Le giornate soleggiate e le ferie l’avevano spinta quel lunedì a telefonargli. Dopo la prima telefonata era euforica e allegra, fantasticava altri incontri e uscite insieme, mentre quella successiva l’aveva gettata nello sconforto.

Non aveva avuto il coraggio di dire ‘No, grazie, ma mercoledì non posso’ perché aveva percepito nelle parole della sincerità mai conosciuta finora.
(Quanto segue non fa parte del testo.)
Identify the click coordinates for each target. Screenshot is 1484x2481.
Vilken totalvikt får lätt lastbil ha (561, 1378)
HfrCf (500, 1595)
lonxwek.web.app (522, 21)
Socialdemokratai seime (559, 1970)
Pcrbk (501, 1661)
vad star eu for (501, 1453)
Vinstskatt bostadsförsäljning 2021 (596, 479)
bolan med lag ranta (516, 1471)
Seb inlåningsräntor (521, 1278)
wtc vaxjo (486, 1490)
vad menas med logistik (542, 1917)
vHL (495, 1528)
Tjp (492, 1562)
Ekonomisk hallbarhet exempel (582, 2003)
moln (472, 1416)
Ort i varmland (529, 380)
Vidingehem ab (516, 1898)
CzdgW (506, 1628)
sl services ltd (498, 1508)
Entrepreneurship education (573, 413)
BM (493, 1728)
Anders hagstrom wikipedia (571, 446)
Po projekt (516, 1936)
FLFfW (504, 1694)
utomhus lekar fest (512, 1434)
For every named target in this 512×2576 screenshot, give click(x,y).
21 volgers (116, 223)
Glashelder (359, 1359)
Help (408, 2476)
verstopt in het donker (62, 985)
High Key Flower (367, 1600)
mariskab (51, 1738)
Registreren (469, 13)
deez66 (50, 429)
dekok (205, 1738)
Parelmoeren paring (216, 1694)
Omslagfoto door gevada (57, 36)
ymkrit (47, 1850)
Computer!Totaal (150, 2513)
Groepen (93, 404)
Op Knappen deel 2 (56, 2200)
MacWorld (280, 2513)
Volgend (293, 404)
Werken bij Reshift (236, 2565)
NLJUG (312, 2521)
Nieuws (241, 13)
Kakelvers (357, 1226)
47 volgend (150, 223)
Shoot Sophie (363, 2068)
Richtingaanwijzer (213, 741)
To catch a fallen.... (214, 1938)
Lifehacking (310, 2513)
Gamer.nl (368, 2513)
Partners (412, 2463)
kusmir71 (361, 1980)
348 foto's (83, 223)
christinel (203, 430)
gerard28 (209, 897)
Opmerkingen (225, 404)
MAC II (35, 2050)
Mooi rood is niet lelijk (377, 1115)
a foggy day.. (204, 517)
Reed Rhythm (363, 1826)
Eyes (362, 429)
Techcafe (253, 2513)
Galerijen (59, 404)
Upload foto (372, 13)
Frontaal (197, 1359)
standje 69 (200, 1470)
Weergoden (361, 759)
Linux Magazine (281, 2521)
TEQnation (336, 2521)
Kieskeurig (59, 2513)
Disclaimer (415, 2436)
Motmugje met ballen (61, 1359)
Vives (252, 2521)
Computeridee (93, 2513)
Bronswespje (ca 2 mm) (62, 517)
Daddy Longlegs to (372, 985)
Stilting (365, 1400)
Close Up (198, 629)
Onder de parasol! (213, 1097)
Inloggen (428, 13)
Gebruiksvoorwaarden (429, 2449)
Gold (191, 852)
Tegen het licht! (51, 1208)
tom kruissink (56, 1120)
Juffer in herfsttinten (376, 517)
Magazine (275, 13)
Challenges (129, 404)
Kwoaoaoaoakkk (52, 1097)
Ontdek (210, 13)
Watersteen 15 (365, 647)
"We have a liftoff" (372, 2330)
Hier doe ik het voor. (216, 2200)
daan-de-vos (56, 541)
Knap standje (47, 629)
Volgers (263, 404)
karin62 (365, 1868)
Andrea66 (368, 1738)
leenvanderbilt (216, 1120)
Il dubbio, che lui potesse riallacciare con l’ex ragazza, era troppo forte e tangibile per non essere preparata al peggio.

Si interrogava sui motivi per i quali Marco era stato reticente sui rapporti passati, rimandando ogni chiarimento a mercoledì. Rimaneva il tormento di una successiva telefonata, che annullasse il loro incontro in modo definitivo, perché era consapevole che cinque anni erano un periodo molto importante per essere cancellati con un tratto di penna. Di questo ne era ben conscia, perché la storia con Giulio, durata quattro anni, aveva lasciato tracce amare molto profonde dentro di lei. Anche se la storia era finita in maniera burrascosa, non era stata mai sicura che avrebbe saputo opporre una valida resistenza, qualora lui avesse tentato la riconciliazione. Lo aveva amato con tutti i suoi pregi e difetti.

‘Con gli uomini’ si disse, ‘non ho mai avuto fortuna. Forse è colpa mia, se li scelgo sbagliati’.

Chiuse gli occhi per non pensare a dopodomani.